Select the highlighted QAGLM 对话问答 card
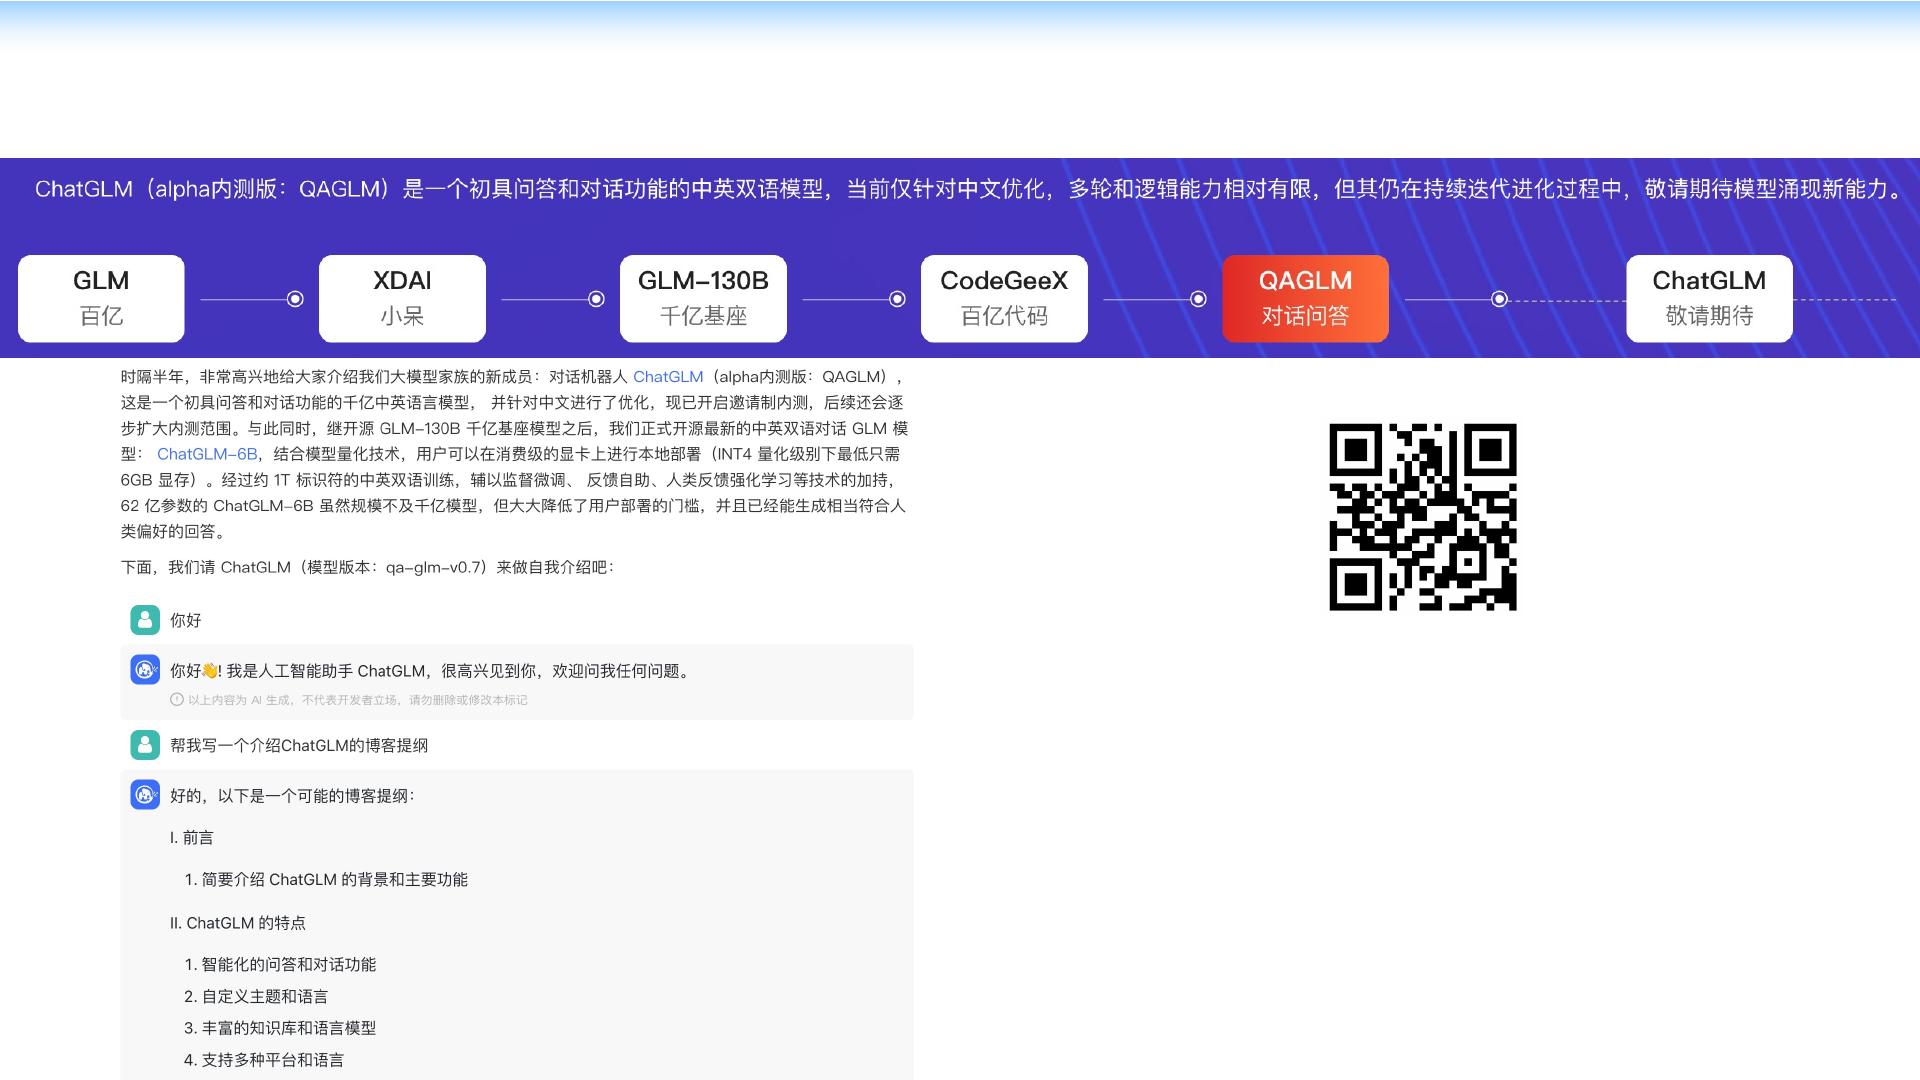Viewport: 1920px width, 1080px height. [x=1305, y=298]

==

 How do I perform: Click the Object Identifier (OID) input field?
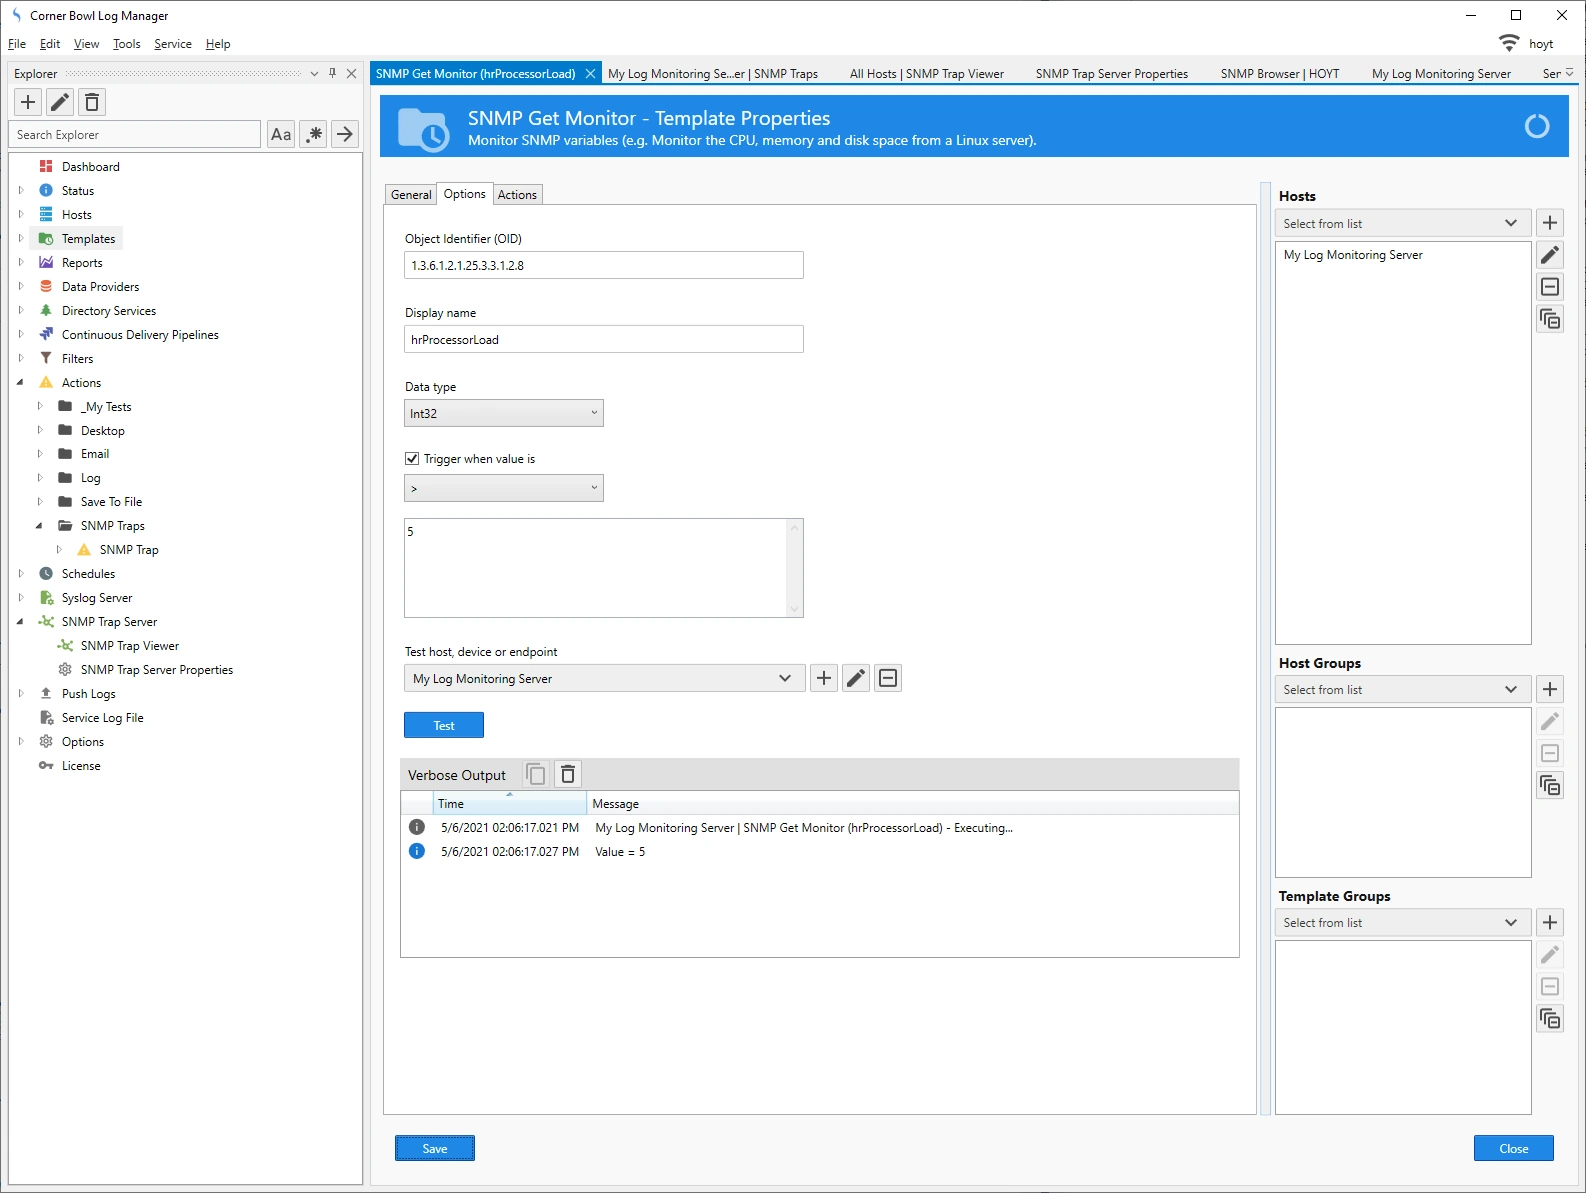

...

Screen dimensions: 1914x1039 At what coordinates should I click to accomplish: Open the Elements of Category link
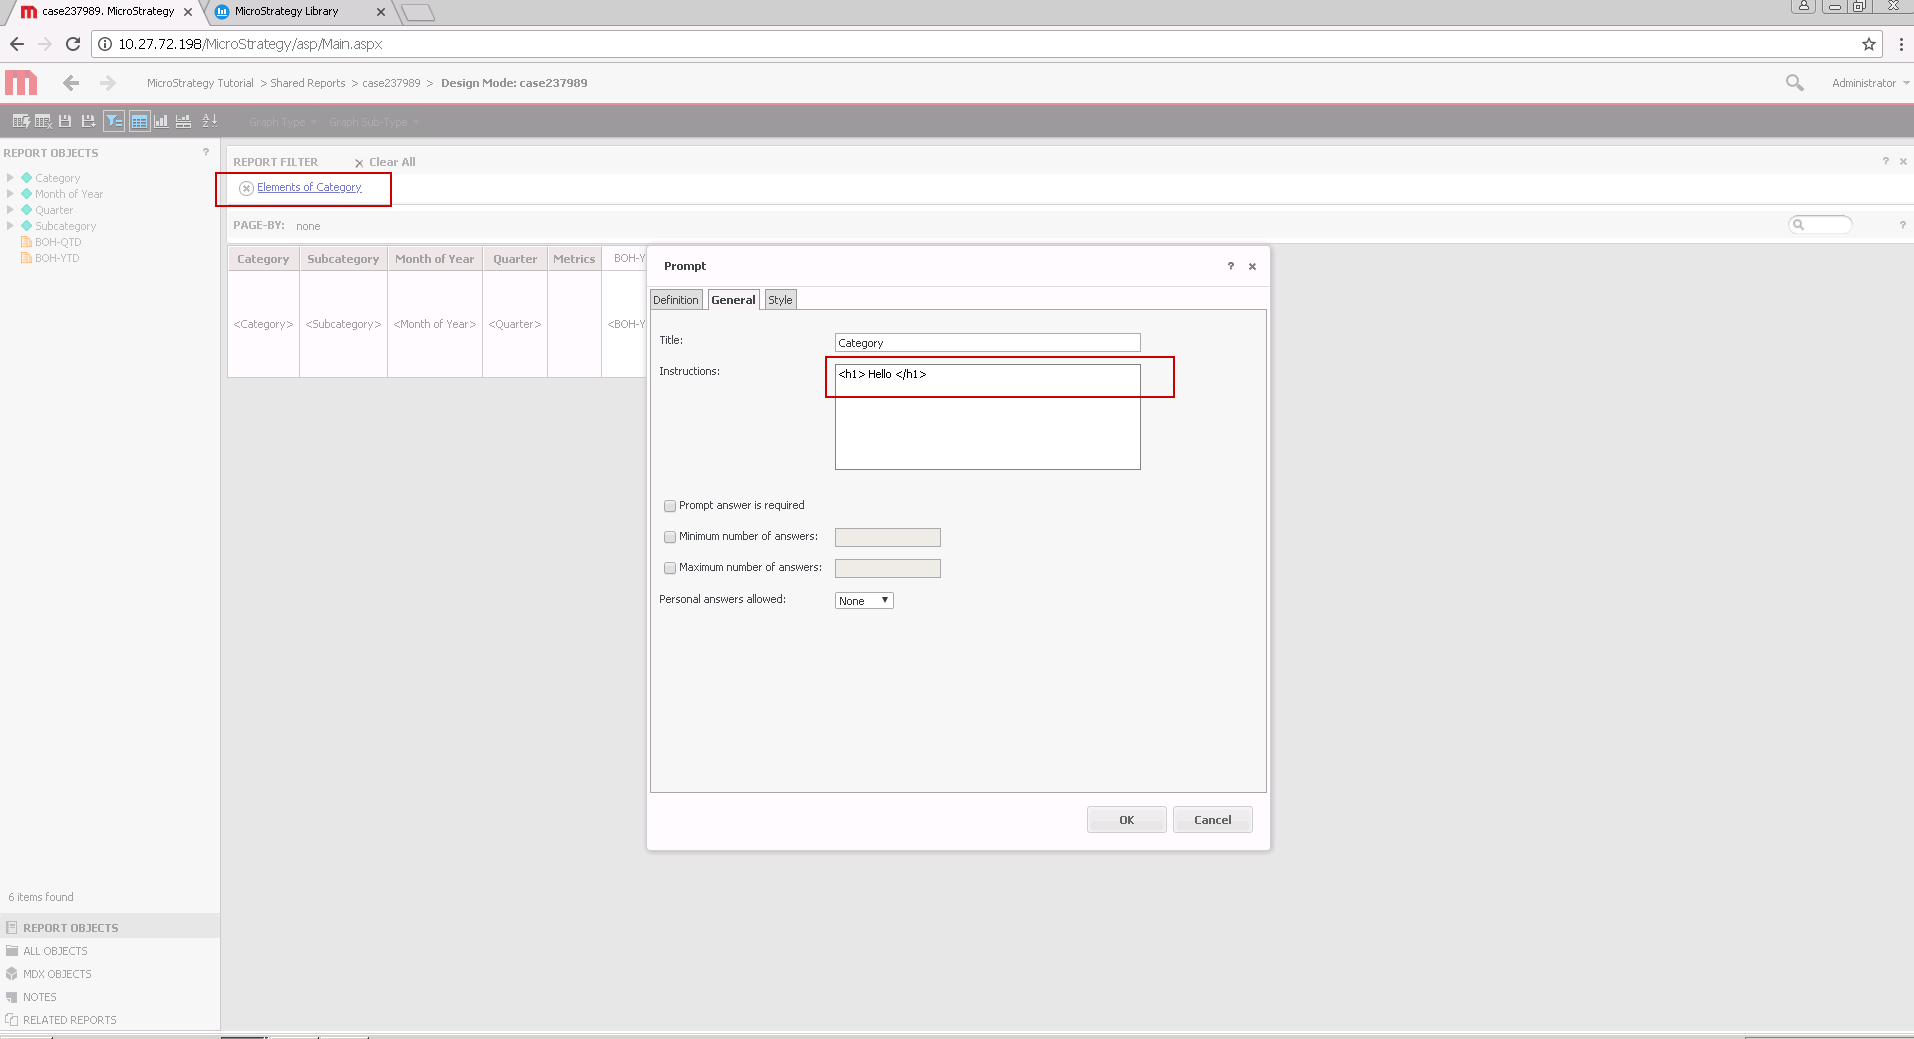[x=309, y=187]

[CONSEGNA] Per favore, ricopia parola per parola la parte dell'elenco che si apre con la riga contenente "Screen dimensions: 1914x1039" e si chiude con quella contenente "[x=309, y=187]", entrambe incluse. Lascia fuori le immagini.

[SOLUZIONE]
Screen dimensions: 1914x1039 At what coordinates should I click to accomplish: Open the Elements of Category link
[x=309, y=187]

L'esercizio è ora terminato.